>>>

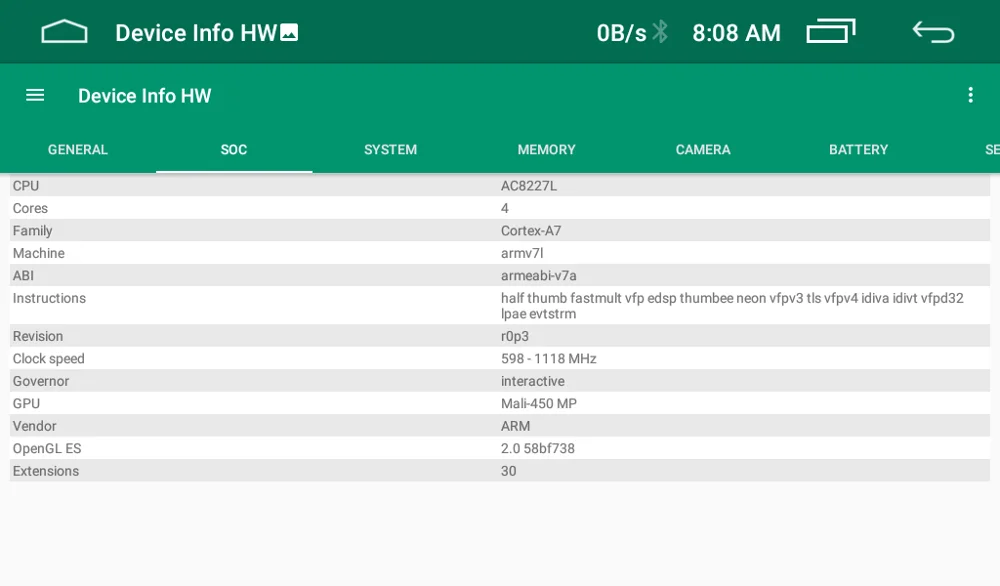This screenshot has width=1000, height=586.
Task: Go to the CAMERA tab
Action: [x=703, y=150]
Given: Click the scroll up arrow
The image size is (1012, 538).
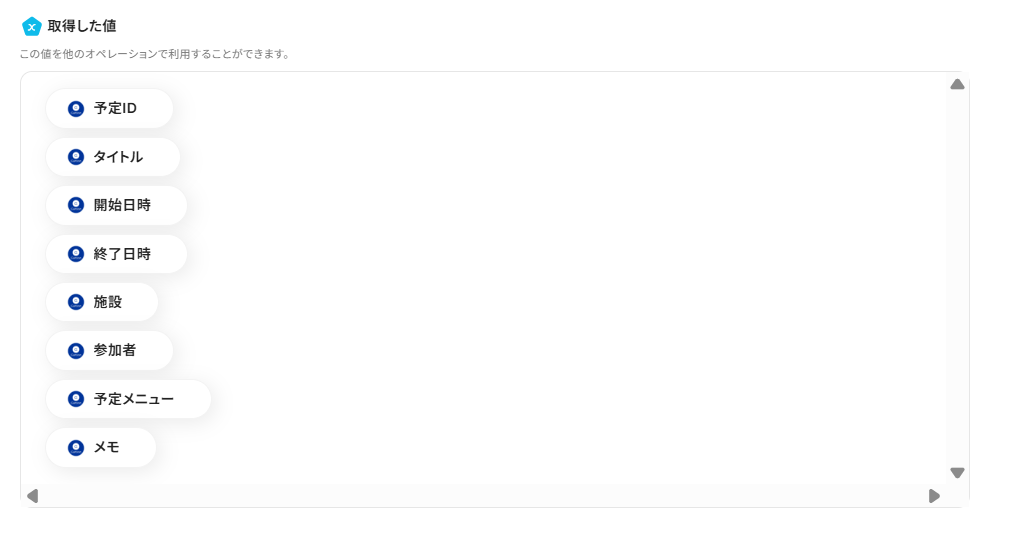Looking at the screenshot, I should (x=957, y=85).
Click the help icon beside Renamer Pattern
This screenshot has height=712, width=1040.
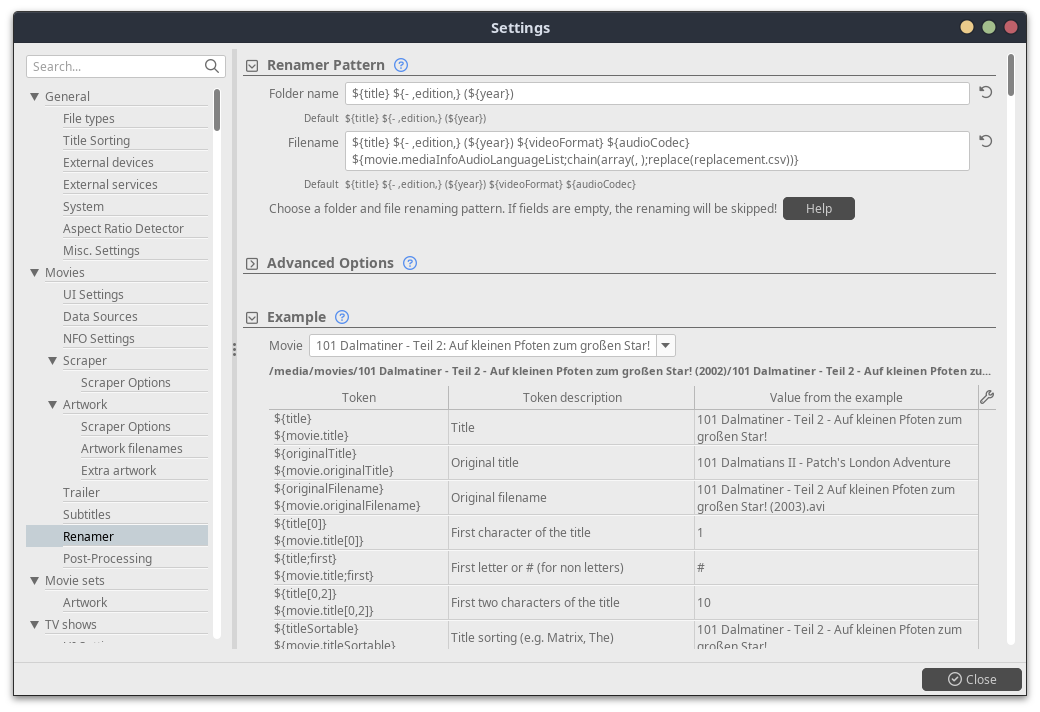click(401, 65)
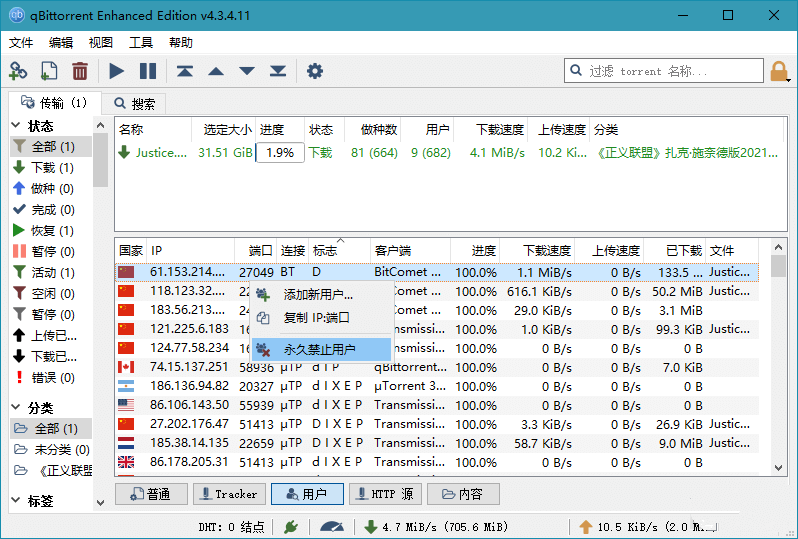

<<<

Without including any pictures, set down word for word every line from the one containing "Click the help icon beside Renamer Pattern" through the last line of the material.

Click the help icon beside Renamer Pattern
This screenshot has height=712, width=1040.
click(401, 65)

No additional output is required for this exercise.